Constitutive proteasomal degradation of steady-state Smad3 is regulated by Axin. (A) HaCaT cells were pretreated with 10 μM SB-431542 for 6 h, and 50 μg/mL CHX or 25 μM MG-132 was then added as indicated. Total cell lysates were probed for endogenous Smad3 and Smad2. γ-Tubulin was used as a loading control. (B) A ubiquitination assay of endogenous Smad3. HaCaT cells were pretreated with either vehicle (ethanol) or 10 μM SB-431542 for 1 h before the addition of 30 μM MG-132. After another 3 h, cells were lysed in SDS lysis buffer for immunoprecipitation (IP) with no antibody (−) or anti-Smad3 (Zymed). (C) Retrovirally infected stable populations of SNU475 cells expressing vector control or wild-type hAxin were pretreated with 10 μM SB-431542 and then treated with 50 μg/mL CHX for the indicated lengths of time.
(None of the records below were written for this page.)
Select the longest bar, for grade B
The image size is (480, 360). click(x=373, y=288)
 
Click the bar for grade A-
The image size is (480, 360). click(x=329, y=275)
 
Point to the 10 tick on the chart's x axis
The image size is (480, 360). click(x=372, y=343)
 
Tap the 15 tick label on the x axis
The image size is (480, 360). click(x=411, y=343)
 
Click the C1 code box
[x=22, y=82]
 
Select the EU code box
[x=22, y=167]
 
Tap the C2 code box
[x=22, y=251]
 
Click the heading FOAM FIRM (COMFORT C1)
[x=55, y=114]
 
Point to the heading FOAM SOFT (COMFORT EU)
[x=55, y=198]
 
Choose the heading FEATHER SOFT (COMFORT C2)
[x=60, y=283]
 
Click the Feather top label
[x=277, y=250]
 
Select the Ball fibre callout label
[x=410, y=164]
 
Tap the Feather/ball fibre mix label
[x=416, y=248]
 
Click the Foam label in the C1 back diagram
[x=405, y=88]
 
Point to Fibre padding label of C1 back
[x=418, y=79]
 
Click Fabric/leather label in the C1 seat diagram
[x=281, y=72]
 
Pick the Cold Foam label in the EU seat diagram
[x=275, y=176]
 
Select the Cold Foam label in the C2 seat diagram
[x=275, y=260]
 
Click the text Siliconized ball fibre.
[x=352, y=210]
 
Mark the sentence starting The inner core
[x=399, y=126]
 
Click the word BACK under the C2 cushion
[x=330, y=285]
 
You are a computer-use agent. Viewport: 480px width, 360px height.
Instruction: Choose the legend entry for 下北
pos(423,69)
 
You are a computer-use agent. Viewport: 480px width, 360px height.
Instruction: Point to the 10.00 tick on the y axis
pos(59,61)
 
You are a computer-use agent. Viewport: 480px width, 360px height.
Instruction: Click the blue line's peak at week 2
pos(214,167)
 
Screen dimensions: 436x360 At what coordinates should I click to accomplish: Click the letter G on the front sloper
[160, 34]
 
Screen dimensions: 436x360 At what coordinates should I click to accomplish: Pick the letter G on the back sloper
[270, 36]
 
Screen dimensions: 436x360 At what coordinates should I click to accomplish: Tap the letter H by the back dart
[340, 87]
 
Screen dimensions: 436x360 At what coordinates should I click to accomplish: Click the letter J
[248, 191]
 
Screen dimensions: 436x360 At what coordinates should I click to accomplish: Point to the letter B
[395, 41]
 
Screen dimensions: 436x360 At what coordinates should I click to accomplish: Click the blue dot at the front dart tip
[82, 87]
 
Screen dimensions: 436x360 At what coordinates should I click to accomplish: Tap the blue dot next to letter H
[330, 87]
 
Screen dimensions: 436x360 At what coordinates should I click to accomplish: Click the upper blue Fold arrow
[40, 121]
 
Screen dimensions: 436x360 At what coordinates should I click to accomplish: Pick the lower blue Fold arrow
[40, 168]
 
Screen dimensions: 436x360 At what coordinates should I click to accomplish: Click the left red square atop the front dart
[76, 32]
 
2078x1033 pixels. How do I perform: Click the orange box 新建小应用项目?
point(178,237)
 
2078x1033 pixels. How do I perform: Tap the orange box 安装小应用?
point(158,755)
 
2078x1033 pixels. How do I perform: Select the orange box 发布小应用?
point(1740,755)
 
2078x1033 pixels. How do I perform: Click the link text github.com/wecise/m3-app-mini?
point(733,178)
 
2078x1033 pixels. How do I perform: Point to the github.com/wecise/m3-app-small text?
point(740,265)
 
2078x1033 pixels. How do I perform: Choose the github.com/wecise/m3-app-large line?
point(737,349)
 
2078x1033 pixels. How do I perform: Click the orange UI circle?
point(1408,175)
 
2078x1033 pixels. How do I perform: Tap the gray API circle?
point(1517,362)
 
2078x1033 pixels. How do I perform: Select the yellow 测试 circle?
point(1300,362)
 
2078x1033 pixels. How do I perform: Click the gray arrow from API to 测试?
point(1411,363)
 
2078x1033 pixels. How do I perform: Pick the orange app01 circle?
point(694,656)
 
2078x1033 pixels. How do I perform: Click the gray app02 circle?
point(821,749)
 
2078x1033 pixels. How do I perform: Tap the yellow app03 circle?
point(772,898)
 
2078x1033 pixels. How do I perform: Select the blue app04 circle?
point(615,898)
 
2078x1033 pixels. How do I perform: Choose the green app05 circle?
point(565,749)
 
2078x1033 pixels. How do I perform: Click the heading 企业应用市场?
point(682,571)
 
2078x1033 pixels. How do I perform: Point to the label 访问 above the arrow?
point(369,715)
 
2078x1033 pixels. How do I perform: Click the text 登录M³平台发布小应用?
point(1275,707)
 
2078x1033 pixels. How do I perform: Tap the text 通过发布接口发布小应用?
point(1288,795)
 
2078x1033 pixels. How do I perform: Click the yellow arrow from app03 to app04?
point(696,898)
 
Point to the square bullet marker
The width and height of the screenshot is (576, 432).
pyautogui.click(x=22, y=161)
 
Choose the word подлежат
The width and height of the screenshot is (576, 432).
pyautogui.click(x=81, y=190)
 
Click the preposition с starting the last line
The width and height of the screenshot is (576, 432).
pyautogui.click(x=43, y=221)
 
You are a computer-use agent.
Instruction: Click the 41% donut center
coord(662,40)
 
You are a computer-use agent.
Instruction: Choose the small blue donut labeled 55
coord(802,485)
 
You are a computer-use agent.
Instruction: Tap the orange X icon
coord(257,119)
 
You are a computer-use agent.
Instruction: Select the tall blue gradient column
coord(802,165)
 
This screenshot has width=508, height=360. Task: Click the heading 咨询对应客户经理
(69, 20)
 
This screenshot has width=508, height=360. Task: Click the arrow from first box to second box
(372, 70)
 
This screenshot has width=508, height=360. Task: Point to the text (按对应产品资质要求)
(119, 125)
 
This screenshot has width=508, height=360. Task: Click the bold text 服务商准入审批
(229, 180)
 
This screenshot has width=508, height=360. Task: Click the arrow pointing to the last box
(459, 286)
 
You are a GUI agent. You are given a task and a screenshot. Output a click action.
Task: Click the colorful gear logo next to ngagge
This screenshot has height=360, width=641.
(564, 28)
Endogenous proteins were probed. (D) Quantification of endogenous Smad3 level in C and in Alexander and DLD-1 cells tested in similar experiments with the presence of SB-431542. The level of Smad3 in each cell line at time “0” was set as 1.0. (E) Effective knockdown of endogenous Axin in 293T cells by two shRNAs designated as R1 and R2. pSuper-GFP was used as a nontargeting shRNA control. (F,G) Smad3 ubiquitination assays in SNU475 stable lines (F) and in 293T cells (G). pSuper-GFP was used as a control for Axin RNAi (R1 + R2). Cells were pretreated with 10 μM SB-431542 for 1 h followed by MG-132 treatment (25 μM) for 4 h and then lysed in RIPA buffer. Note in G that endogenous hAxin migrates faster than myc-mAxin due to smaller size.